* _Instructions to follow_
Go through the following data and transcribe exactly the stretch of lines from the one holding "Bookstore (197, 2189)" to the one holding "UF/IFAS (44, 2339)", both included.
:: Dataset entries
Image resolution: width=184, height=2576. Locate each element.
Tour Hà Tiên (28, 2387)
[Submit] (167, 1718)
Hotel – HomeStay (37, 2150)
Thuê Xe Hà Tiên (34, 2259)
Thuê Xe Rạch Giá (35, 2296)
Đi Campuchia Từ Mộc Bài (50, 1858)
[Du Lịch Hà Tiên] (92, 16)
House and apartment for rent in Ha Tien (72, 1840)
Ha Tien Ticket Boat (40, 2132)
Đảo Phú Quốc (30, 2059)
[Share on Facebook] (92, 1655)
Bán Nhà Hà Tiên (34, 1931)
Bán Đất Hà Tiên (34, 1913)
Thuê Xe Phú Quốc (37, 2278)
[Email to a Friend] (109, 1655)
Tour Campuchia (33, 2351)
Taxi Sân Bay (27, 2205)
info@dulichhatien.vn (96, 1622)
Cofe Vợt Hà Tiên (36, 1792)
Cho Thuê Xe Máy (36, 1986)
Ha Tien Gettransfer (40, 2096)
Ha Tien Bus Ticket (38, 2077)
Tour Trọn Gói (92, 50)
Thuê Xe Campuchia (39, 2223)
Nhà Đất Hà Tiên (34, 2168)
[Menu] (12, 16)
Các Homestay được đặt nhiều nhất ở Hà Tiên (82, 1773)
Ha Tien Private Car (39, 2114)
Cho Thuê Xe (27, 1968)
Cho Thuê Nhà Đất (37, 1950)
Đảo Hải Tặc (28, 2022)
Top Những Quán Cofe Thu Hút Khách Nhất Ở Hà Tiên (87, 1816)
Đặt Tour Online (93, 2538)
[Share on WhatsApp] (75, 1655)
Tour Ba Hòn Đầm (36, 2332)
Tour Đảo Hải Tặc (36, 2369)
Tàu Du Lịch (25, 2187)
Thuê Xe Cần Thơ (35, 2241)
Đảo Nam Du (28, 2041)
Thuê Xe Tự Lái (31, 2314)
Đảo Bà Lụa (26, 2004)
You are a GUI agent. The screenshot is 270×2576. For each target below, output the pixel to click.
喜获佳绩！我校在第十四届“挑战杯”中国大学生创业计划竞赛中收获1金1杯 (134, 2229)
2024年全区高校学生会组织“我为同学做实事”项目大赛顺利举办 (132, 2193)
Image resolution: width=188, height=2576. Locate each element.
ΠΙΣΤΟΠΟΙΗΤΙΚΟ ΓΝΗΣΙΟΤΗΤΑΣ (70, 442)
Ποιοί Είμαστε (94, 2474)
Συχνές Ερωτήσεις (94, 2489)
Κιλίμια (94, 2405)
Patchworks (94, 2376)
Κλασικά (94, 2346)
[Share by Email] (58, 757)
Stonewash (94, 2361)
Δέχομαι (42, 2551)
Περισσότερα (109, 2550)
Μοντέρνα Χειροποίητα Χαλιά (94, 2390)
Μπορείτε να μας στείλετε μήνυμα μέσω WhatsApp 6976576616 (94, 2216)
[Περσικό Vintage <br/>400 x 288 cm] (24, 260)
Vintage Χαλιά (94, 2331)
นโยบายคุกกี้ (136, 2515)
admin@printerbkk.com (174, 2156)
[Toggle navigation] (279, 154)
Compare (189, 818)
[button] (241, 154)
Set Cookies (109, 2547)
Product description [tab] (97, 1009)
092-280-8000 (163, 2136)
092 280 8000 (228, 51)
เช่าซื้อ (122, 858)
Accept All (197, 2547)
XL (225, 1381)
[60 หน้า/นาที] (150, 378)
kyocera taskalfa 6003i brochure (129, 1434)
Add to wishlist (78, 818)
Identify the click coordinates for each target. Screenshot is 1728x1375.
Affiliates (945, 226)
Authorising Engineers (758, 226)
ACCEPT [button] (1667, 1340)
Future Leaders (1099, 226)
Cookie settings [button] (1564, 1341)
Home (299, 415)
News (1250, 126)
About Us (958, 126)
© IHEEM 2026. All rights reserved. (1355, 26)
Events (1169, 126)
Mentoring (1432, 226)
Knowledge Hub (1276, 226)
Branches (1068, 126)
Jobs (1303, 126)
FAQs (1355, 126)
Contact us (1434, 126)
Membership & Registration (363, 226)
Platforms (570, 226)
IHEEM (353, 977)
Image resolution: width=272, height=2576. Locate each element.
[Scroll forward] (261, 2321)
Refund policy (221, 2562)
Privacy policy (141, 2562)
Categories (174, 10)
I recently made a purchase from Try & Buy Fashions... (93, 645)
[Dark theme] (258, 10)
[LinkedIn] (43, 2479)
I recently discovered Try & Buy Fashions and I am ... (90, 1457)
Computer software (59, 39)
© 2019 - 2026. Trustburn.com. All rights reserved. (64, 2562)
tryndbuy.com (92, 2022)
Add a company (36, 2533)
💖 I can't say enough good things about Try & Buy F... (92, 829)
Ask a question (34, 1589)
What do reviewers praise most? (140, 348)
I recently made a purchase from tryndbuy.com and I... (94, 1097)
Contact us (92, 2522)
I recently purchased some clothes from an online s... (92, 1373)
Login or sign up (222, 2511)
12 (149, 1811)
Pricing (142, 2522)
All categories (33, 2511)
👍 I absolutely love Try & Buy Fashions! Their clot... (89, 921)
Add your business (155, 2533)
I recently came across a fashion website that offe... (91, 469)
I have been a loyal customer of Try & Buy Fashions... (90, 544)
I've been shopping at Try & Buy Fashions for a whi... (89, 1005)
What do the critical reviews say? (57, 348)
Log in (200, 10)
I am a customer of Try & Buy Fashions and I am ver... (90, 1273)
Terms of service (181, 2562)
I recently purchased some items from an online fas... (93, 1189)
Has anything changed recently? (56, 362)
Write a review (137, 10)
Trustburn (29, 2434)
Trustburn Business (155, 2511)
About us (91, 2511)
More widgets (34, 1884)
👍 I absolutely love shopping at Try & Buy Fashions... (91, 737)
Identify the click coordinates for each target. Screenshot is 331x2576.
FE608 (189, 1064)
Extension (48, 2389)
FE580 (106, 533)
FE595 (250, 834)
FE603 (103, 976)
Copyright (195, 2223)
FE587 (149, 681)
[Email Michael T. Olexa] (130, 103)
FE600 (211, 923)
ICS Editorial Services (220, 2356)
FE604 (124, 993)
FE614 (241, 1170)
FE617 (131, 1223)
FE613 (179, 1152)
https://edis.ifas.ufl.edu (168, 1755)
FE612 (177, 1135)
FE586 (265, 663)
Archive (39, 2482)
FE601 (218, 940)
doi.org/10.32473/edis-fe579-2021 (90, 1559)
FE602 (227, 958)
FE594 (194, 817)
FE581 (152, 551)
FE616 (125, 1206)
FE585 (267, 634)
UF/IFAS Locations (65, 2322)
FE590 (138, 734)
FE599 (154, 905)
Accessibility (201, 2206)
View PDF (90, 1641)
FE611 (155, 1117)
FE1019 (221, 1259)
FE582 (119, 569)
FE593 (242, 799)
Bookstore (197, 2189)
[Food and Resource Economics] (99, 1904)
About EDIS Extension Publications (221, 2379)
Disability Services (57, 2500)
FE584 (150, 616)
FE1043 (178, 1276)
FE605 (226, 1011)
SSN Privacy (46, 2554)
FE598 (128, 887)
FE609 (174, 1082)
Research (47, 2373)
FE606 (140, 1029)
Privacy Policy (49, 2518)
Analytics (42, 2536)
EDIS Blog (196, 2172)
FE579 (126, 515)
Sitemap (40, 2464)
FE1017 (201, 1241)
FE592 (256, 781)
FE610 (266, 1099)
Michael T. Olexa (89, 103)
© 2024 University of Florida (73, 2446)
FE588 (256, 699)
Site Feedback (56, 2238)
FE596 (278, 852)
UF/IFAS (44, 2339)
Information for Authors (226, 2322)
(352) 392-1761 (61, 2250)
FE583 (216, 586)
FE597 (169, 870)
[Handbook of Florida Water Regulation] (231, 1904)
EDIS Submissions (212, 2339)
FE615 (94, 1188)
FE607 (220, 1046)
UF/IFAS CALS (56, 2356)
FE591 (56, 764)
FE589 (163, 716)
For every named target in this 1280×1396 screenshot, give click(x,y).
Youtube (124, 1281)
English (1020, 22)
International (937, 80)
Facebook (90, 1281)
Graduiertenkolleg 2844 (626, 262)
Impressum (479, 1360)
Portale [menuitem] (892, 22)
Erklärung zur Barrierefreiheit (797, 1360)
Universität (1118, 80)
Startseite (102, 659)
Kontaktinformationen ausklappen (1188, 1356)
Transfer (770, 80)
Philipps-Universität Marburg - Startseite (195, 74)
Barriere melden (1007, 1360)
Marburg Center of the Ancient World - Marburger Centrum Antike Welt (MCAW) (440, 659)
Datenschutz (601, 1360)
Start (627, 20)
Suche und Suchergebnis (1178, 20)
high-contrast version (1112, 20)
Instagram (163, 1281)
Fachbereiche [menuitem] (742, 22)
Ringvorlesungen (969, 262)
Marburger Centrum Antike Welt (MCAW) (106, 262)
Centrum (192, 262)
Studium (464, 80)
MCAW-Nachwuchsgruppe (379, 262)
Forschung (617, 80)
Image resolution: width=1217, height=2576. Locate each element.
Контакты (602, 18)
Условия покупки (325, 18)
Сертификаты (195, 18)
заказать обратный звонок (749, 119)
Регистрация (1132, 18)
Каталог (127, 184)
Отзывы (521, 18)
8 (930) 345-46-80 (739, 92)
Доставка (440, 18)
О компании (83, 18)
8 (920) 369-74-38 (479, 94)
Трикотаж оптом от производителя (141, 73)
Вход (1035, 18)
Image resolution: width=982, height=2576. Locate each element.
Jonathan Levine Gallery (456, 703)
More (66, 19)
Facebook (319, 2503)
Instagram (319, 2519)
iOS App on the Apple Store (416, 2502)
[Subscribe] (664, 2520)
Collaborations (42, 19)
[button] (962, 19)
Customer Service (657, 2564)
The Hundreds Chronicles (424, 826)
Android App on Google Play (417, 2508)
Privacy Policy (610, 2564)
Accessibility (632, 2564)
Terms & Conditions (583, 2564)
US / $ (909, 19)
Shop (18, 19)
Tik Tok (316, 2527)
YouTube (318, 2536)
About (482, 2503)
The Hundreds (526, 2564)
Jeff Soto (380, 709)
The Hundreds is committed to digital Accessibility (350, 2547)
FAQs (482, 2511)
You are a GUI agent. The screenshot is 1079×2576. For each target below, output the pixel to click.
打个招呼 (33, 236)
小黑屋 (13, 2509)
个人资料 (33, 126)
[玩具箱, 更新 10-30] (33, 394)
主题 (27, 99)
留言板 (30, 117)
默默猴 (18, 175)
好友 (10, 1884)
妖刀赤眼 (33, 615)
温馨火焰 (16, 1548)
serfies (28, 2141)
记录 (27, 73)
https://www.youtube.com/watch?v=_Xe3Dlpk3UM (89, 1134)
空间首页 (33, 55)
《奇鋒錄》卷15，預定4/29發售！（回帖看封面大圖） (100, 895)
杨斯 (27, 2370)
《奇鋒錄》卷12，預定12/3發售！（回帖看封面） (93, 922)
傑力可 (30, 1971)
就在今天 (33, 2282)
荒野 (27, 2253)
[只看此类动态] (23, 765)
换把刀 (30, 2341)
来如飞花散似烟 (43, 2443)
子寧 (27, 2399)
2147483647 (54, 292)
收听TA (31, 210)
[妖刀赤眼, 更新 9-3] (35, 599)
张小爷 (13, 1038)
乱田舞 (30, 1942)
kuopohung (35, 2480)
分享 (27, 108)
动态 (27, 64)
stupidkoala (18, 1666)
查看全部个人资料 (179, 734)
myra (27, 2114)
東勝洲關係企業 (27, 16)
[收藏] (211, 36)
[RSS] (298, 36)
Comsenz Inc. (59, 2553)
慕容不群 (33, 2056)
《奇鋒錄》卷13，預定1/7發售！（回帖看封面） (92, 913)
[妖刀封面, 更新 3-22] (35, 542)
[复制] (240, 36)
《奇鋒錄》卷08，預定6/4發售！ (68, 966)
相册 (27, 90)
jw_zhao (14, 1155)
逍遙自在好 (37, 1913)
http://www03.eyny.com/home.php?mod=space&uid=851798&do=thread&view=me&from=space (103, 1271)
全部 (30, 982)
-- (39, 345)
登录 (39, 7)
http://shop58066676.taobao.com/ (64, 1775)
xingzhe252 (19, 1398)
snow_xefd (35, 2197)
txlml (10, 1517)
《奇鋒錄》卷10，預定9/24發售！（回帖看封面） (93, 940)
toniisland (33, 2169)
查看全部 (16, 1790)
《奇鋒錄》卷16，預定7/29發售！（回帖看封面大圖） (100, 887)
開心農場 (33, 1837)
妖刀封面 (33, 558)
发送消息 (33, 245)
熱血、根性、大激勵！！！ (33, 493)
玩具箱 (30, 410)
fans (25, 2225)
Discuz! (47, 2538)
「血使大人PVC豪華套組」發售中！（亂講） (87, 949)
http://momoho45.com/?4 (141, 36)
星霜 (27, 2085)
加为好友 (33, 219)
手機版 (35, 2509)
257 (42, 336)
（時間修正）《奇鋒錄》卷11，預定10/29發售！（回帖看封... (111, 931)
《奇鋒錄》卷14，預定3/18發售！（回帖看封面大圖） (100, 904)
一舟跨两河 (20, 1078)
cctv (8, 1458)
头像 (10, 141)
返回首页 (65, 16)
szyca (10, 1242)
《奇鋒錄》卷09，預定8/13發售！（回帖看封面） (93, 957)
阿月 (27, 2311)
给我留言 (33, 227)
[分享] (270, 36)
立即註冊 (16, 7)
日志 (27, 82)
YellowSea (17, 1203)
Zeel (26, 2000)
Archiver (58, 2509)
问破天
::::
* _Exercise result_
Bookstore (197, 2189)
[Food and Resource Economics] (99, 1904)
About EDIS Extension Publications (221, 2379)
Disability Services (57, 2500)
FE584 (150, 616)
FE1043 (178, 1276)
FE605 (226, 1011)
SSN Privacy (46, 2554)
FE598 (128, 887)
FE609 (174, 1082)
Research (47, 2373)
FE606 (140, 1029)
Privacy Policy (49, 2518)
Analytics (42, 2536)
EDIS Blog (196, 2172)
FE579 (126, 515)
Sitemap (40, 2464)
FE1017 (201, 1241)
FE592 (256, 781)
FE610 (266, 1099)
Michael T. Olexa (89, 103)
© 2024 University of Florida (73, 2446)
FE588 (256, 699)
Site Feedback (56, 2238)
FE596 (278, 852)
UF/IFAS (44, 2339)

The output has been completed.